In a clinical career focused on the care of patients with seizures, one of my frequent (and usually joyful) responsibilities was to tell people that their episodes of neurological dysfunction were not due to epilepsy. These encounters would on occasion prove difficult if the patient had carried the erroneous diagnosis of epilepsy for a number of years, on rare occasion for a great many years. Then a happy moment would instead be one spent trying to diminish the distress and anger felt by a patient newly aware that some ill-defined event in their earlier life was likely not a seizure and that for years they’d taken antiepileptic drugs needlessly, exercised care with driving, swimming, bathing etc. unnecessarily, and endured the psychological stigmata of both their own and others’ making of being “epileptic".

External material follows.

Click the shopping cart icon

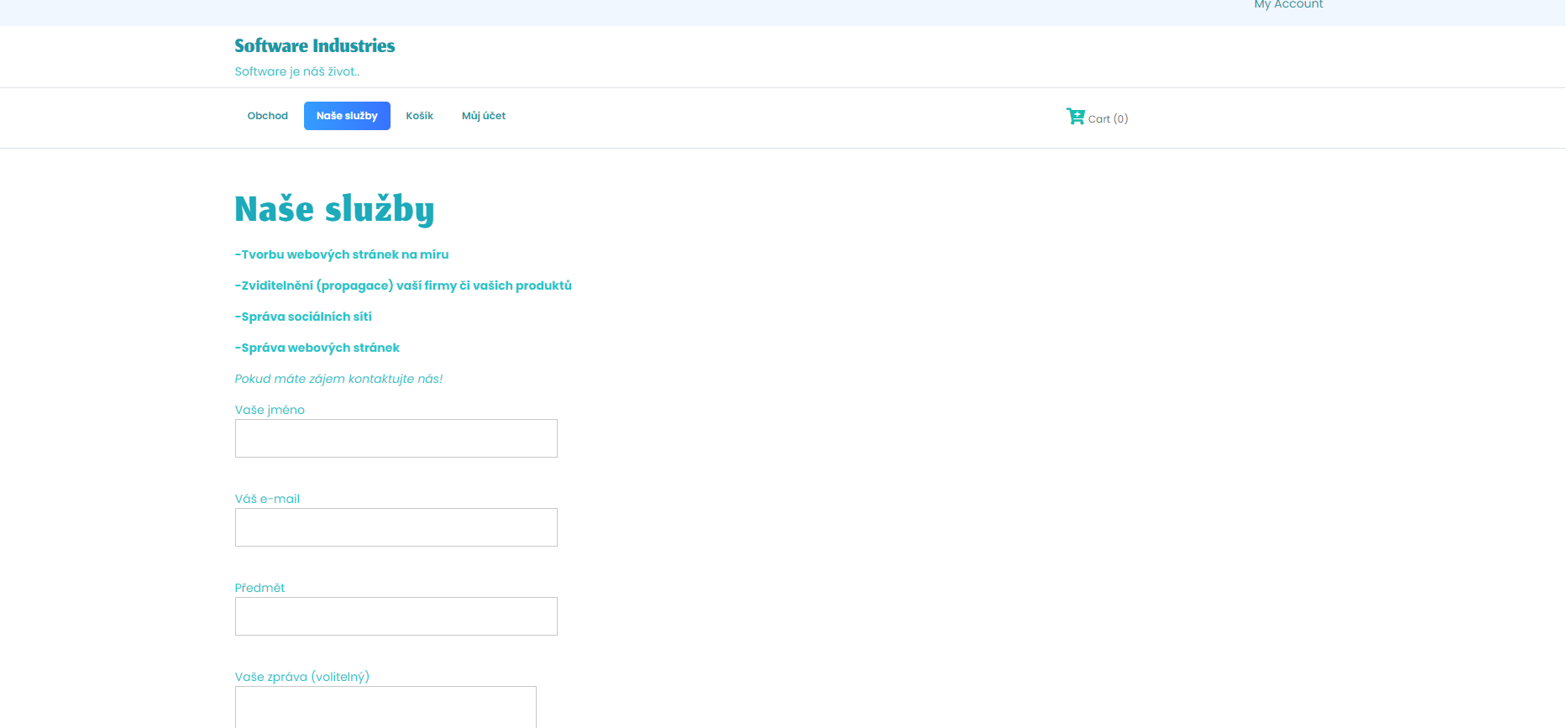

Through these experiences I acquired a distrust of diagnostic labels, a sense that they were too quickly sought by patients and applied by physicians, and a belief that their validity should be reassessed with regularity and discipline. What can be said by me about epilepsy applies to no end of other clinical conditions. Labels are necessary; practical aids in communicating, classifying and counting. They are as helpful (and as dangerous) as sharp knives in a kitchen and saws in the workshop.

I wonder why we are so skillful at ignoring product warning labels that don’t smell right or seem overblown, if not outright silly, yet will oversubscribe to a diagnostic label of a disease or psychological state. Last week, I spoke to a physician distressed that he’d been called “burnt out” by a physician supervisor. His distress was valid - he did not meet my criteria for burnout. I suspect that softer less pejorative language for his situation-specific career distress would have made it easier for him to accept the offer of assistance, and lessened the secondary discord between him and his boss.

A world free of labels is unrealistic. The onus is on he who labels to apply with caution, to accept that even with the greatest of care we’ll be wrong some percentage of the time, to display a willingness to reassess in the light of time or new information, and to have the humility to point out these caveats to he who is being labeled.